Estrada entre Guiana e Brasil vai impulsionar comércio
Rodovia de 500 km reduzirá tempo de transporte de 21 dias para 48 horas e abrirá nova rota entre Roraima e o Atlântico
A Guiana deu início à construção de uma rodovia de quase 500 quilômetros que ligará Georgetown, a capital do país, à cidade de Lethem, na fronteira com Roraima.
O projeto, avaliado em US$ 1 bilhão (R$ 5,5 bilhões), promete reduzir drasticamente o tempo e o custo logístico entre o Brasil e o Caribe. O transporte de cargas, que hoje leva 21 dias pelo rio Amazonas, passará a 48 horas por via terrestre.
Crescimento acelerado impulsiona investimentos
A nova rodovia nasce em meio a um período de crescimento econômico sem precedentes na Guiana.
Segundo o Banco Mundial, o PIB do país saltou de US$ 4,2 bilhões em 2015 para US$ 24 bilhões em 2024, impulsionado pela descoberta e exploração de grandes reservas de petróleo — as maiores per capita do planeta.
Desde 2020, o país mantém altas de dois dígitos, com 63% em 2022, 34% em 2023 e 43% em 2024.
Além disso, a expansão da infraestrutura tem reforçado o papel da Guiana como uma das principais economias emergentes da América do Sul.
“El Sendero”: o caminho que muda tudo
Batizada de Linden–Lethem, também conhecida como “El Sendero”, a estrada atravessará florestas e planícies, substituindo as atuais 15 horas de trajeto por estradas de terra por uma viagem segura e pavimentada.
De acordo com o ministro de Obras Públicas, Juan Edghill, o projeto será “um divisor de águas para o futuro da Guiana”.
A conexão com o Brasil será feita pela ponte Takatu, que une Lethem à cidade de Bonfim (RR). Essa ligação abrirá caminho direto para o mercado brasileiro e para mais de 20 milhões de consumidores da Região Norte.
Nova porta para o Atlântico
A estrada faz parte de um plano mais amplo de integração regional.

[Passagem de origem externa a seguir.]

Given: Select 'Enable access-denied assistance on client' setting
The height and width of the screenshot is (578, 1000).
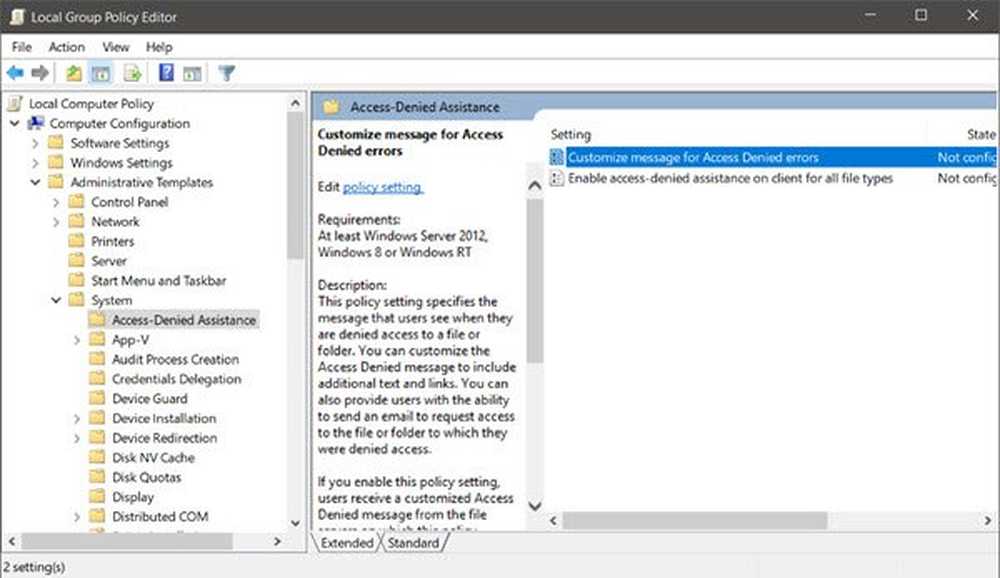Looking at the screenshot, I should 730,178.
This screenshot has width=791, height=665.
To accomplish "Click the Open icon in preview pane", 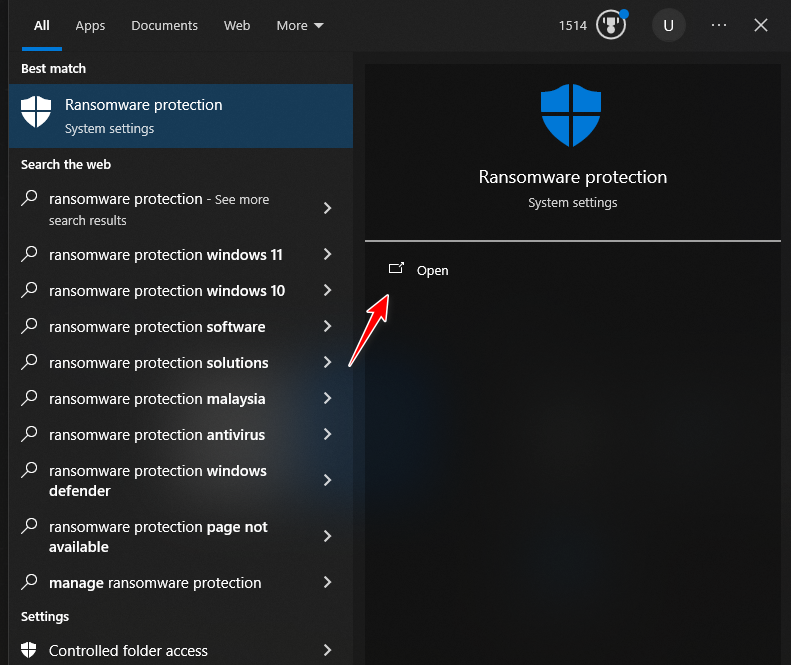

Além da ligação terrestre, o projeto está conectado ao porto de águas profundas de Palmyra, em construção próximo ao Suriname.
Dessa forma, exportadores brasileiros poderão acessar o oceano Atlântico em apenas dois dias, uma redução drástica em relação à rota atual pelo rio Amazonas.
Com isso, o Brasil ganha uma nova opção logística, fortalecendo o comércio inter-regional e diminuindo sua dependência dos portos do Sudeste.
Geopolítica e o Essequibo
A obra também possui peso estratégico. O novo corredor pode reforçar a presença da Guiana no território do Essequibo, área rica em petróleo e disputada pela Venezuela.
Fontes ouvidas pela AFP afirmam que a estrada pode facilitar o deslocamento de tropas e equipamentos, reforçando a soberania guianense e o controle logístico da fronteira.
Perspectivas e desafios
O projeto deve beneficiar os setores de comércio, transporte e turismo, gerando empregos e movimentando a economia local.
Caminhoneiros e empresários esperam queda nos custos e mais segurança, já que a obra prevê 50 pontes e trechos elevados para evitar alagamentos.
No entanto, engenheiros alertam para os desafios climáticos e financeiros. As chuvas intensas e o alto custo de manutenção podem atrasar a entrega, atualmente prevista para 2030.
Um novo eixo econômico
Com a nova estrada, a Guiana busca consolidar-se como potência emergente da América do Sul, conectando o interior do continente ao Atlântico.
Assim, o país se torna um novo polo logístico e energético, fortalecendo as relações com o Brasil e os demais vizinhos do Mercosul.
Para um território que, até poucos anos atrás, dependia quase totalmente da agricultura, a rodovia simboliza mudança, integração e futuro.